N.B. : La wadsleyite et la ringwoodite sont des polymorphes du silicate de magnésium capables d’incorporer plusieurs pourcents d’eau dans leur structure cristalline sous hautes pressions. Leur présence dans la zone de transition du manteau terrestre suggère un immense réservoir d’eau souterrain.
La masse totale d’eau terrestre est estimée à environ \(1,4 \times 10^{21}\) kg. Mais seule une fraction (0,023 %) est disponible à la surface sous forme liquide. Le reste est piégé dans les glaces, les nappes souterraines et les minéraux hydratés. La Terre reste un cas singulier par son hydrosphère stable depuis plus de 3 milliards d’années.
Âge | Période | Source d’eau | Signature isotopique |
---|---|---|---|
1. Eau primordiale | 4,56 – 4,4 Ga | Minéraux hydratés des chondrites | Faible \((D/H)\), manteau profond |
2. Bombardement tardif | 4,1 – 3,8 Ga | Comètes, astéroïdes | Modéré \((D/H)\), proche océan |
3. Recyclage interne | 3,5 Ga – aujourd’hui | Tectonique, subductions | Stable, proche de l’actuel |
Sources : Nature – Marty et al. (2015), Science – Alexander et al. (2012), NASA – Solar System Exploration.
Longtemps, les chercheurs ont débattu pour savoir si l’eau terrestre provenait essentiellement du dégazage interne (accrétion), d’un apport externe (bombardement cométaire et astéroïdal), ou du recyclage géodynamique. Les données isotopiques, minéralogiques et géophysiques modernes suggèrent aujourd’hui un modèle hybride, dans lequel chaque âge de l’histoire planétaire a contribué à façonner l’hydrosphère actuelle.
Le premier âge, marqué par l’accrétion de matériaux primitifs hydratés, a fourni un réservoir interne d’eau piégée dans le manteau. Cette eau est invisible à la surface mais joue un rôle fondamental dans la dynamique interne de la Terre. Le rapport isotopique \(D/H\) de certaines inclusions mantelliques corrobore l’idée que cette eau est présente depuis les toutes premières phases de la formation planétaire.
Le deuxième âge, associé au Grand Bombardement Tardif, a enrichi les couches superficielles en eau exogène. Les chondrites carbonées de type CM, en particulier, présentent un rapport \(D/H\) proche de celui des océans, suggérant une compatibilité avec l’eau de surface actuelle. Cet apport a probablement permis l’apparition des premiers océans liquides au Hadean.
Enfin, le troisième âge joue un rôle de stabilisation : par le biais de la tectonique des plaques, la Terre recycle continuellement l’eau entre la surface et l’intérieur. Ce mécanisme explique pourquoi la quantité d’eau liquide accessible en surface est restée globalement stable sur plusieurs milliards d’années, malgré les pertes atmosphériques et les variations climatiques.

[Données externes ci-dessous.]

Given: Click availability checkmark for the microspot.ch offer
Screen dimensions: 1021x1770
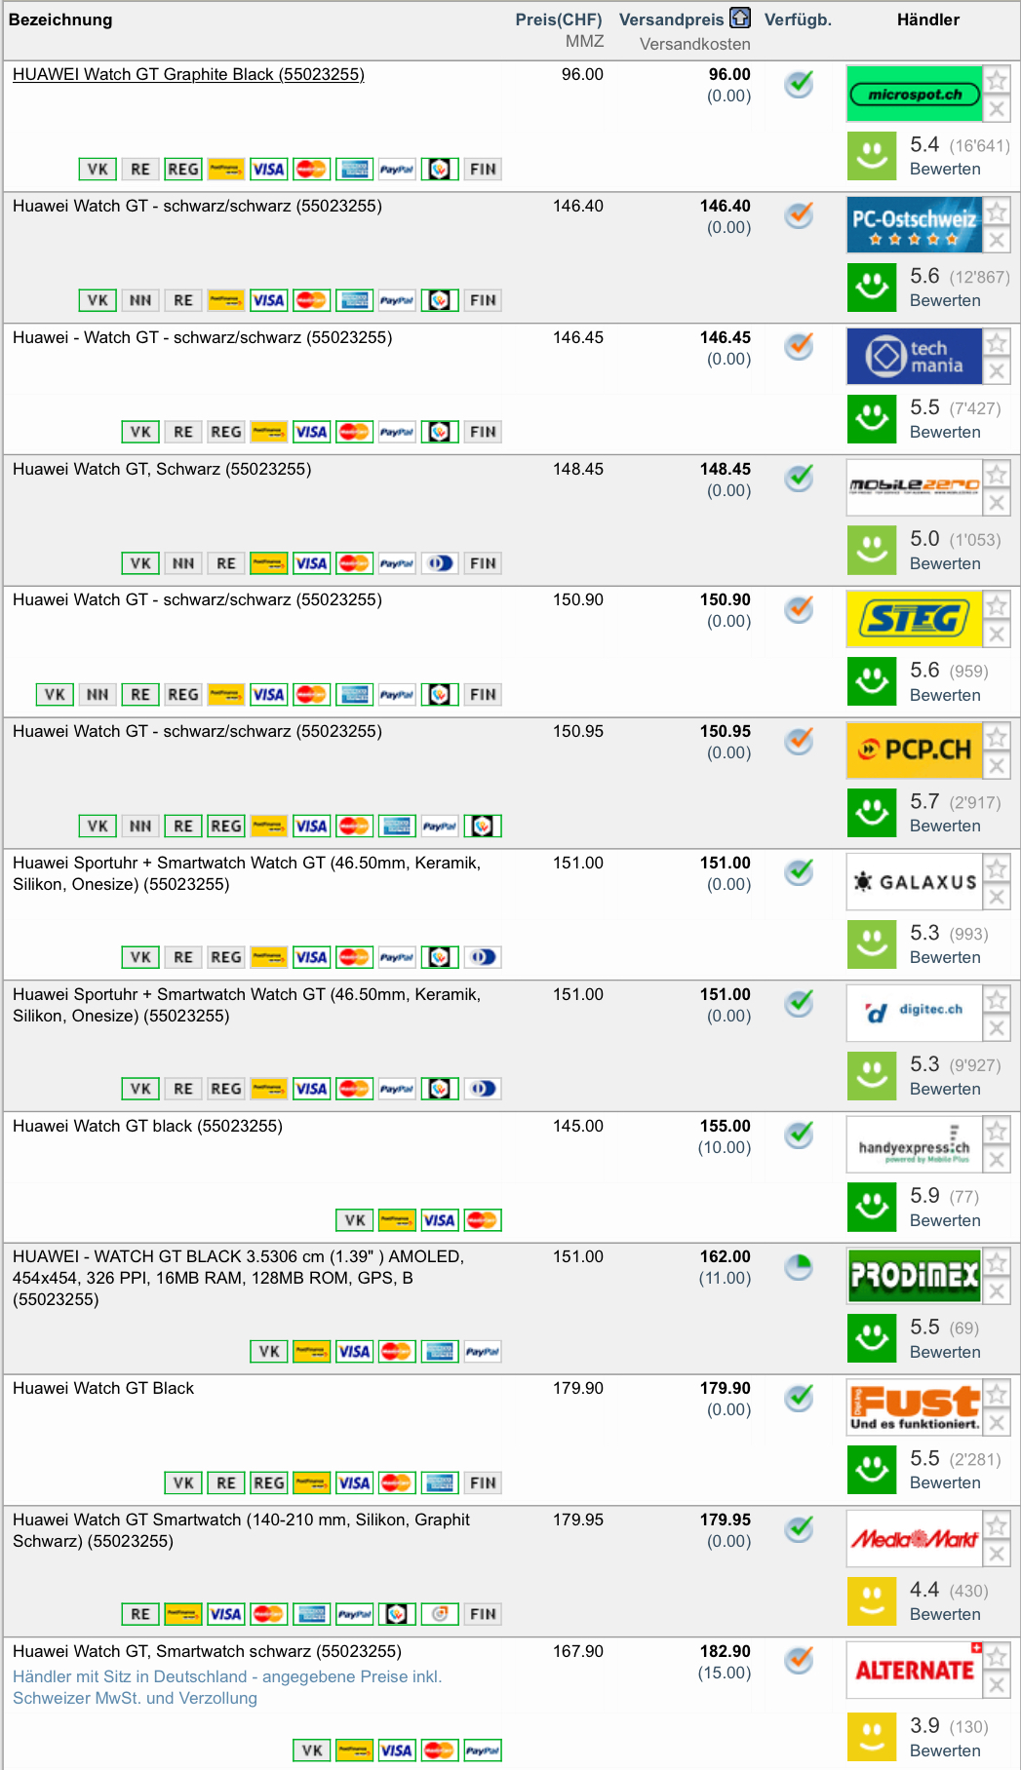Looking at the screenshot, I should (799, 85).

Ainsi, l’hydrosphère terrestre n’est pas l’héritage d’un seul événement mais le résultat d’un enchaînement de processus successifs, où chaque époque a consolidé l’existence de l’eau sous différentes formes (liquide, minérale, gazeuse) et à différentes profondeurs. Ce scénario multistade rend compte de la complexité et de la résilience du système hydrique terrestre.
N.B. : Ce modèle en trois âges est aujourd’hui renforcé par la convergence entre les données isotopiques (\(D/H\), \(^{18}O/^{16}O\)), la modélisation thermique du manteau, et les analyses des minéraux profonds contenant de l’eau, comme les inclusions de ringwoodite dans des diamants superprofonds.